SOURCE TEXT
3 Feature extraction and machine learning algorithms

3.1 Feature extraction

In the context of SHM, machine learning is applied to associate the damage-sensitive features derived from measured data with a state of the structure; the basic problem is to distinguish between the undamaged and damaged states. In this study, an AR model is used to extract damage-sensitive features from time series data. For a specific time series, the AR(\(p\)) model of order \(p\) is given as [31]

$$y_{t} = \sum\limits_{j = 1}^{p} {\phi_{j} y_{t - j} + \varepsilon_{t} } ,$$
(1)

where \(y_{t}\) is the measured response signal, \(\phi_{j}\) denotes the AR parameter(s) to be estimated and \(\varepsilon_{t}\) is the random error (residual) at the time index \(t\). The use of AR parameters has proven useful for SHM applications regarding civil infrastructure mainly for three reasons [12, 30]: first, the parameters are sensitive to the nonlinear behaviour of damage, which is a typical behaviour resulting from fatigue damage; second, feature extraction depends only on the time series data obtained from the structural response; and third, the implementation is simple and straightforward.

To determine the appropriate order for a time series, two model selection criteria are commonly used: the Akaike information criterion (AIC) and the Bayesian model criterion (BIC). The AR model with the lowest AIC or BIC value gives the optimal order \(p\).

3.2 AR model order selection

To find a common AR model order that can be applied to all time series, a model selection evaluation is performed. Analyses are performed for a selection of time series by considering the AIC and BIC values obtained by AR(\(p\)) models of increasing order \(p\). The root mean square (RMS) values of the residuals are also considered as a heuristic approach, where the residuals are the differences between the model’s one-step-ahead predictions and the real values of the time series. The results are based on the average results of all sensor channels, which are obtained by performing analyses of 80 tests in the undamaged state condition (40 tests from UDS1 and UDS2, respectively). Analyses of the AR parameters are performed using the statsmodels module in Python [32].

DATASET EXTRACT

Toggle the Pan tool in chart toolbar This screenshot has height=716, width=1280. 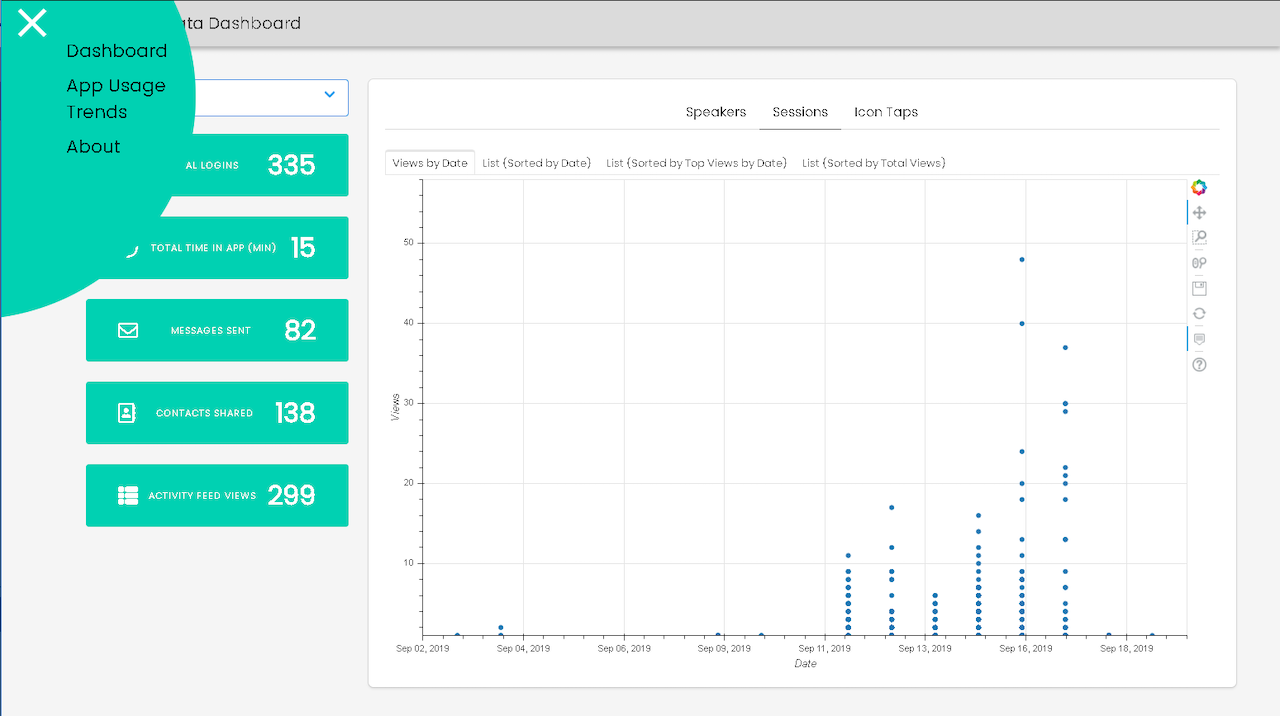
---
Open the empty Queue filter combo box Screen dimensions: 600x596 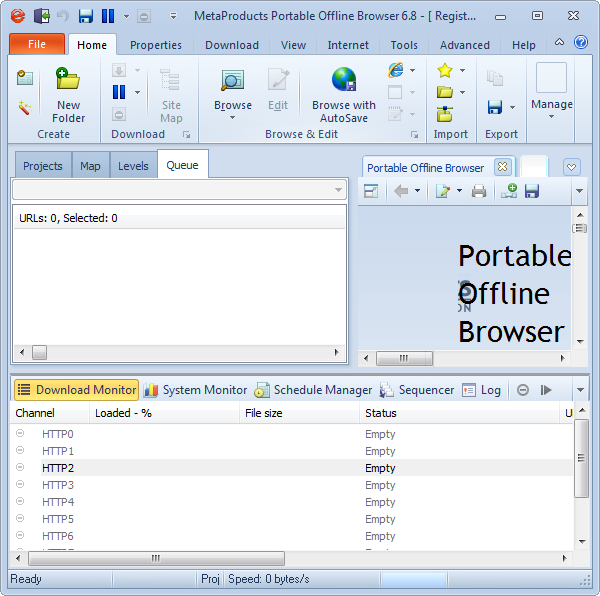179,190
==
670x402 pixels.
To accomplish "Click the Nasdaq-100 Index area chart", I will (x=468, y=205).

WORK INSTRUCTIONS
(1) According to the passage on feature extraction, which two model selection criteria are commonly used to determine the appropriate order for a time series?
(2) Translate this sentence from the passage on feature extraction into Spanish: "In this study, an AR model is used to extract damage-sensitive features from time series data."
(3) In the passage on feature extraction, turn the paragraph beginning "To find a common AR model order" into a bulleted list that keeps its main facts.

ANSWERS PER TASK
(1) The Akaike information criterion (AIC) and the Bayesian model criterion (BIC).

(2) En este estudio, se utiliza un modelo AR para extraer características sensibles al daño a partir de datos de series temporales.

(3)
- A model selection evaluation is performed to find a common AR model order for all time series.
- AIC and BIC values from AR(p) models of increasing order p are analyzed for a selection of time series.
- As a heuristic, the RMS values of the residuals are also considered. The residuals are the differences between the model's one-step-ahead predictions and the real values.
- Results are averaged over all sensor channels from 80 tests in the undamaged state, 40 each from UDS1 and UDS2.
- The AR parameters are analyzed with the statsmodels module in Python.